## Short problem
From the items below, pull out every line that contains the word "pixels". Case matters.

## Extracted data
— begin —
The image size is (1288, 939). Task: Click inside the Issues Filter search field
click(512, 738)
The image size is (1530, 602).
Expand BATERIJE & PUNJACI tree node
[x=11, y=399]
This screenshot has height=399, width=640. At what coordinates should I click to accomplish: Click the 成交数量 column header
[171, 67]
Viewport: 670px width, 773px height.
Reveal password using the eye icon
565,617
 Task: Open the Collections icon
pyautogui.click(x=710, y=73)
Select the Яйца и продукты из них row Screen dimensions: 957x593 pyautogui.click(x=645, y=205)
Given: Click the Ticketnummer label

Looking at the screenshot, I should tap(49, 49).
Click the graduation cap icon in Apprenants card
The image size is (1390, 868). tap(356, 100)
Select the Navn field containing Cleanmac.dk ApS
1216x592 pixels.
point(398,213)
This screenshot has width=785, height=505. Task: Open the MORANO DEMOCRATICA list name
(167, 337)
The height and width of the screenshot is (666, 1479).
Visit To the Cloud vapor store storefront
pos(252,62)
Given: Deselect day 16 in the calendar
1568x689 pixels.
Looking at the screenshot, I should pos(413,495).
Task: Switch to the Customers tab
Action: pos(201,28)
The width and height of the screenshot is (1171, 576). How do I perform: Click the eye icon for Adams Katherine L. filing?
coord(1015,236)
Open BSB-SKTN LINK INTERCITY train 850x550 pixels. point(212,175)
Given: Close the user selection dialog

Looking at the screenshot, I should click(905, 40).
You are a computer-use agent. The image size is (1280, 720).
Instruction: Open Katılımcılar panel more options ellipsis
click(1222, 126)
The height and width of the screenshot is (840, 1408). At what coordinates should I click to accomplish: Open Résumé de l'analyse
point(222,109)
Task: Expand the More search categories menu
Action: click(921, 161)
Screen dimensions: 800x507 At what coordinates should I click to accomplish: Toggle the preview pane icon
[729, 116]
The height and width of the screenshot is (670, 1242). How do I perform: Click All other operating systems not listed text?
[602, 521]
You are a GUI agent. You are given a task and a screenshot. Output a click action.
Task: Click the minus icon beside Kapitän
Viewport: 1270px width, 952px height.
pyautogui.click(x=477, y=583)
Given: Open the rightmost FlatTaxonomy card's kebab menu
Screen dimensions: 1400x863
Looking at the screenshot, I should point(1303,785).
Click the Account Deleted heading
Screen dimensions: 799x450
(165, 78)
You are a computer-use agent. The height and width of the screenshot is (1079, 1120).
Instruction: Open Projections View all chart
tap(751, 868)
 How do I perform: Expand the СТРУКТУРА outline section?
— end —
## Correct response
1216x592 pixels.
1568x689 pixels.
Open BSB-SKTN LINK INTERCITY train 850x550 pixels. point(212,175)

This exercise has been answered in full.